Reviewed-by: Miao-chen Chou <mcchou@chromium.org>
Signed-off-by: Daniel Winkler <danielwinkler@google.com>
---

 net/bluetooth/hci_event.c | 16 +++++++---------
 1 file changed, 7 insertions(+), 9 deletions(-)

diff --git a/net/bluetooth/hci_event.c b/net/bluetooth/hci_event.c
index 593eafa282e31a..016b2999f21957 100644
--- a/net/bluetooth/hci_event.c
+++ b/net/bluetooth/hci_event.c
@@ -1212,12 +1212,11 @@ static void hci_cc_le_set_adv_set_random_addr(struct hci_dev *hdev,
 
 	hci_dev_lock(hdev);
 
-	if (!hdev->cur_adv_instance) {
+	if (!cp->handle) {
 		/* Store in hdev for instance 0 (Set adv and Directed advs) */
 		bacpy(&hdev->random_addr, &cp->bdaddr);
 	} else {
-		adv_instance = hci_find_adv_instance(hdev,
-						     hdev->cur_adv_instance);
+		adv_instance = hci_find_adv_instance(hdev, cp->handle);
 		if (adv_instance)
 			bacpy(&adv_instance->random_addr, &cp->bdaddr);
 	}
@@ -1778,17 +1777,16 @@ static void hci_cc_set_ext_adv_param(struct hci_dev *hdev, struct sk_buff *skb)
 
 	hci_dev_lock(hdev);
 	hdev->adv_addr_type = cp->own_addr_type;
-	if (!hdev->cur_adv_instance) {
+	if (!cp->handle) {
 		/* Store in hdev for instance 0 */
 		hdev->adv_tx_power = rp->tx_power;
 	} else {
-		adv_instance = hci_find_adv_instance(hdev,
-						     hdev->cur_adv_instance);
+		adv_instance = hci_find_adv_instance(hdev, cp->handle);
 		if (adv_instance)
 			adv_instance->tx_power = rp->tx_power;
 	}
 	/* Update adv data as tx power is known now */
-	hci_req_update_adv_data(hdev, hdev->cur_adv_instance);
+	hci_req_update_adv_data(hdev, cp->handle);
 
 	hci_dev_unlock(hdev);
 }
@@ -5308,12 +5306,12 @@ static void hci_le_ext_adv_term_evt(struct hci_dev *hdev, struct sk_buff *skb)
 		if (hdev->adv_addr_type != ADDR_LE_DEV_RANDOM)
 			return;
 
-		if (!hdev->cur_adv_instance) {
+		if (!ev->handle) {
 			bacpy(&conn->resp_addr, &hdev->random_addr);
 			return;
 		}
 
-		adv_instance = hci_find_adv_instance(hdev, hdev->cur_adv_instance);
+		adv_instance = hci_find_adv_instance(hdev, ev->handle);
 		if (adv_instance)
 			bacpy(&conn->resp_addr, &adv_instance->random_addr);
 	}
-- 
2.31.0.208.g409f899ff0-goog

[PATCH 2/2] Bluetooth: Do not set cur_adv_instance in adv param MGMT request

[Daniel Winkler]

We set hdev->cur_adv_instance in the adv param MGMT request to allow the
callback to the hci param request to set the tx power to the correct
instance. Now that the callbacks use the advertising handle from the hci
request (as they should), this workaround is no longer necessary.
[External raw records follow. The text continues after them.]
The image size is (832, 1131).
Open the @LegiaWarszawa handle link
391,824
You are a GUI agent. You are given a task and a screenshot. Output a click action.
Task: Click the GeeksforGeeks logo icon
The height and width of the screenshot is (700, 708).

Furthermore, this change resolves a race condition that is more
prevalent when using the extended advertising MGMT calls - if
hdev->cur_adv_instance is set in the params request, then when the data
request is called, we believe our new instance is already active. This
treats it as an update and immediately schedules the instance with the
controller, which has a potential race with the software rotation adv
update. By not setting hdev->cur_adv_instance too early, the new
instance is queued as it should be, to be used when the rotation comes
around again.

This change is tested on harrison peak to confirm that it resolves the
race condition on registration, and that there is no regression in
single- and multi-advertising automated tests.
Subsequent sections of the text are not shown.